Kernavė Mounds, Mittelalterlicher Burgwallkomplex im Bezirk Širvintos, Litauen
Kernavė-Hügel sind fünf erhobene Erdwälle neben dem Fluss Neris, die Überreste von Befestigungen und Siedlungen verschiedener Zeiträume zeigen. Das Gelände erstreckt sich über die Pajauta-Täler und dokumentiert mehrere Phasen der Besiedlung an ein und demselben Ort.
Der Platz entstand als Hauptstadt des Großherzogtums Litauen, wurde aber 1390 von Deutschrittern während eines Bürgerkriegs zerstört. Nach dieser Zerstörung verlor der Ort seine politische Bedeutung, die sich auf andere Zentren verlagerte.

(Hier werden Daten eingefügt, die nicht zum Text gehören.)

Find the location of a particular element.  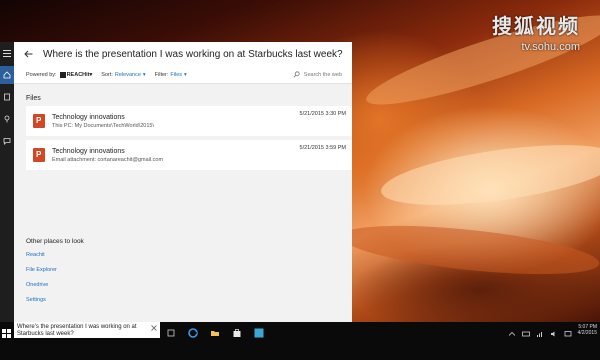

menu-icon is located at coordinates (7, 53).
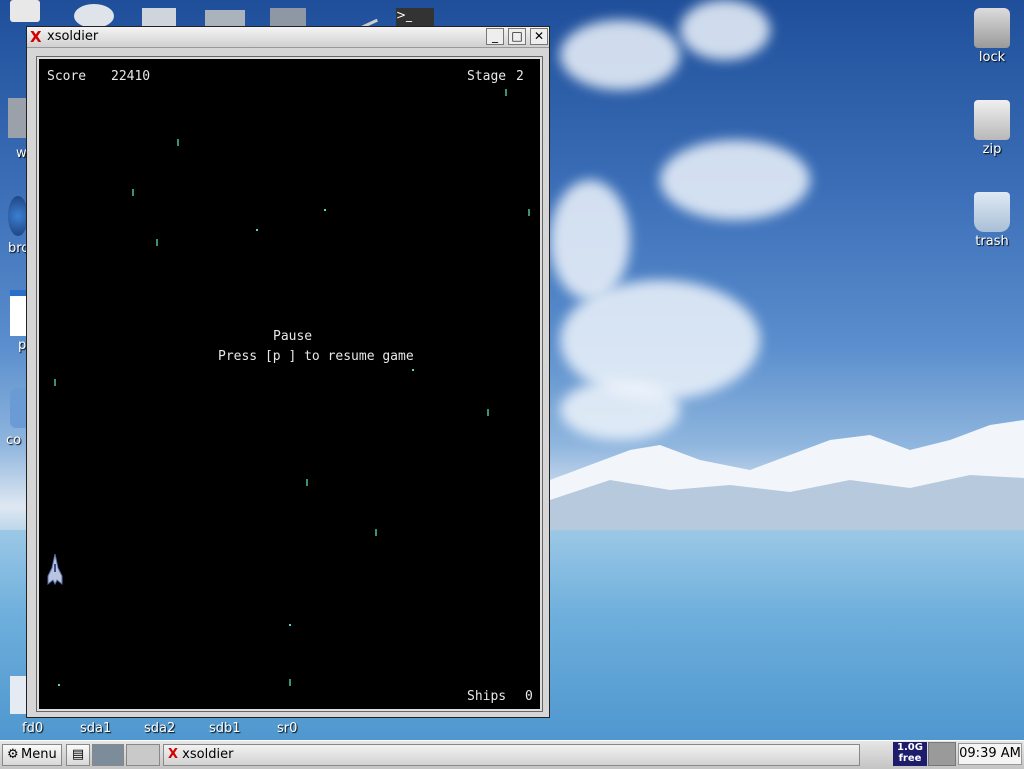 The width and height of the screenshot is (1024, 769). What do you see at coordinates (18, 216) in the screenshot?
I see `browser-icon` at bounding box center [18, 216].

Der Ort war lange Zeit Zentrum des litauischen Lebens und zeigt in seinen Schichten, wie sich die Menschen hier von alten Zeiten bis zur Christianisierung veränderten. Die Funde sprechen von einer vielfältigen Bevölkerung, die Handwerk, Handel und Familie hochhielten.

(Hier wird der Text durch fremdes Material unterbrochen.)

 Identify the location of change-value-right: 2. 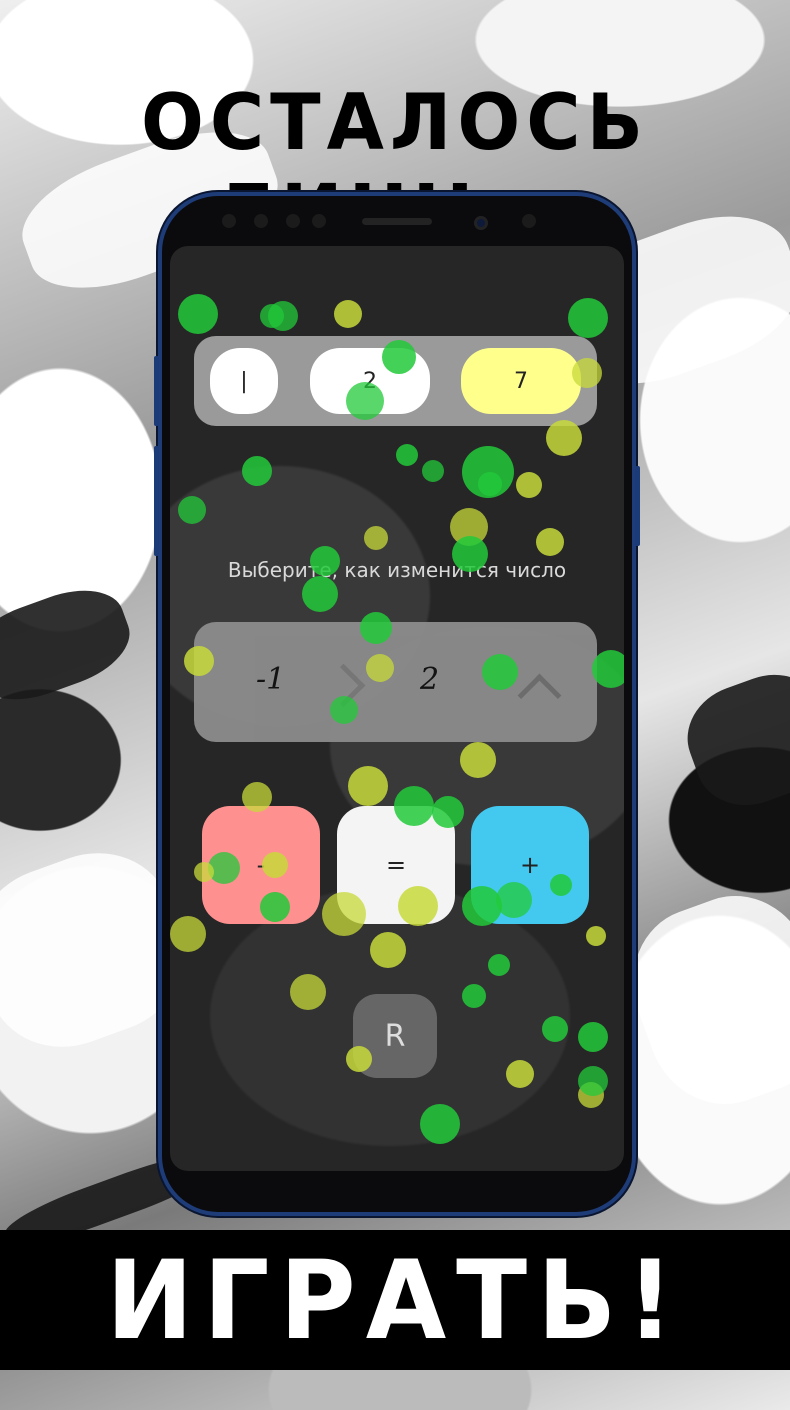
(430, 680).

Der Ort verfügt über markierte Wege, die alle fünf Hügel verbinden, mit Informationstafeln an jedem Standort. Besucher sollten angemessenes Schuhwerk mitbringen, da die Pfade über unebenes Gelände führen.
Das Material unter dem nassen Torf wurde für Hunderte von Jahren konserviert, wodurch Holzgegenstände in großer Menge erhalten blieben. Dieser feuchte Boden ist selten und ermöglichte es Archäologen, alltägliche Gegenstände zu studieren, die sonst längst vergangen wären.